June 10: What's in a list?

What do Irving Berlin, Rav Kook, Louis B. Mayer, Albert Einstein, Marc Chagall and Franz Kafka have in common?

letters (photo credit: JP)
(photo credit: JP)
What’s in a list?
Sir, – Regarding your June 7 Shavuot supplement highlighting “The 50 most influential Jews in the world, 2011,” let’s begin with the following names: Irving Berlin, Rav Kook, Louis B. Mayer, Albert Einstein, Marc Chagall and Franz Kafka. What do they have in common? If someone had published a similar list in 1920, few – if any – would have been included.
So much for lists.
As Steve Linde admits in his introduction, the “torrent of responses” to last year’s list was often negative.
So you wound up dumping some of the allegedly influential personages from 2010 in favor of a new crop.
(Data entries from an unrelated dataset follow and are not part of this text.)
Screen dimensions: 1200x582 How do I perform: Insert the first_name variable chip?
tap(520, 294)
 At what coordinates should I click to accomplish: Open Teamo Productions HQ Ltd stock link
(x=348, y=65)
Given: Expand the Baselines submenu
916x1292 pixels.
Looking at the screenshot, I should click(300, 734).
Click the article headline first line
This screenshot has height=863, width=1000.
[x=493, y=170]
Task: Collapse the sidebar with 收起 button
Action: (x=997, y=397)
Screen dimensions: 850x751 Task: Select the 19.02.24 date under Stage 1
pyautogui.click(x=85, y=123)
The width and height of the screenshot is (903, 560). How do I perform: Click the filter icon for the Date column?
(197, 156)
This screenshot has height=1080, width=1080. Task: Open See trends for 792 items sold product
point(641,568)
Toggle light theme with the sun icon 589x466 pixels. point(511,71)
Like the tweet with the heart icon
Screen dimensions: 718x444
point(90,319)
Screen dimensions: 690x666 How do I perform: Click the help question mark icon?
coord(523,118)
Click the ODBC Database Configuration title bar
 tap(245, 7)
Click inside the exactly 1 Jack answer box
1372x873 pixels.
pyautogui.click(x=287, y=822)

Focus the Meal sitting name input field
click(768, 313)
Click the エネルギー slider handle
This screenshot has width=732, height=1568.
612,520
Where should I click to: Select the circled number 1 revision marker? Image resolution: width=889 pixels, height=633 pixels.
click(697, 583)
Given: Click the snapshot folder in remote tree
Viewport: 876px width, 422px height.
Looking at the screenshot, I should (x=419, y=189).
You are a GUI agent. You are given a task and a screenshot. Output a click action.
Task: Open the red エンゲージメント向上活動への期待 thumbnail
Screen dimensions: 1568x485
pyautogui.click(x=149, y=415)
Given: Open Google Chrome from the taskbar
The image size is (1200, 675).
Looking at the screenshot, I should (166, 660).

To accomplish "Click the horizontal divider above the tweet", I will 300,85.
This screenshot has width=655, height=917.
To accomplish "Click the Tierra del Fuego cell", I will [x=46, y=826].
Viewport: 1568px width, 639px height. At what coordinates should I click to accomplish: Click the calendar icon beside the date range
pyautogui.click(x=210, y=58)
Who can imagine what faces will grace 2012? The problem is not who is or isn’t included, but your methodology – or lack thereof. When you say someone is “influential,” what do you mean? And what are your criteria? Are you looking at influence in the Jewish sphere or the world at large? Are you looking for a track record of accomplishment or just potential? Are you possibly confusing influence with prominence? Consider the accomplishments and the fields of endeavor of the truly important Jewish men and women in the 20th century, and then look again at your lists, this year’s and last year’s. My personal opinion is that you have been blinded by organizational titles and positions of importance. I also admit that my own list – should I attempt one – would be as useless and inconsequential as yours.
Ma’aleh Adumim
Sir, – I was saddened to read how few of these 50 people really identify with and practice Judaism.
They are born Jews only, for the most part. They could just as well be Buddhists, Taoists or men of no faith, as is your most influential Jew, who created Facebook.
The article was not appropriate for Shavuot, when thoughts should be concentrated on the unique relationship between God and His giving of the Torah to the Jewish people.
What I hope for the future is an article about 50 Jews who are spiritual personalities, philosophers and true leaders of the Jewish people in Israel and abroad.
Sir, – In the profile you did in your Shavuot list of US Federal Reserve chairman Ben Bernanke, you state that he “reportedly helped roll Torah scrolls in his local synagogue when growing up in Dillon, South Carolina....”
Use of “reportedly” is unnecessary. I was the student rabbi at Dillon’s Beth Shalom Synagogue for the High Holy Days in 1966.
Ben indeed helped me roll the Torah scrolls to the correct place for both Rosh Hashana and Yom Kippur, and there were other ways he assisted me at services.
I stayed at his parents’ kosher home during the High Holy Day season, as did all of the student rabbis that came from the Jewish Theological Seminary to serve the congregation.
There’s still smoke
Sir, – Kudos for your recent articles on antismoking legislation. More needs to be done about smoking in taxis, bus stations, bus and train stops, and the shuk (vendors included). In establishments where customers (and the security guard) smoke within a few feet of the door, it’s the same as smoking inside. There’s even smoking at the Kotel.
You are right: Enforcement is lacking in the holiest city and country in the world. We have an opportunity to be a light unto the nations, but we have yet to seize the moment. (And is it possible to take out the statue of the smoker in the Jerusalem Theater? It’s horrible.
What is the message they are sending?) I chose a healthier life style. Twenty years later I am back to good health, no more flu or smoker’s cough. I belong to “Nicotine Anonymous” and highly recommend it.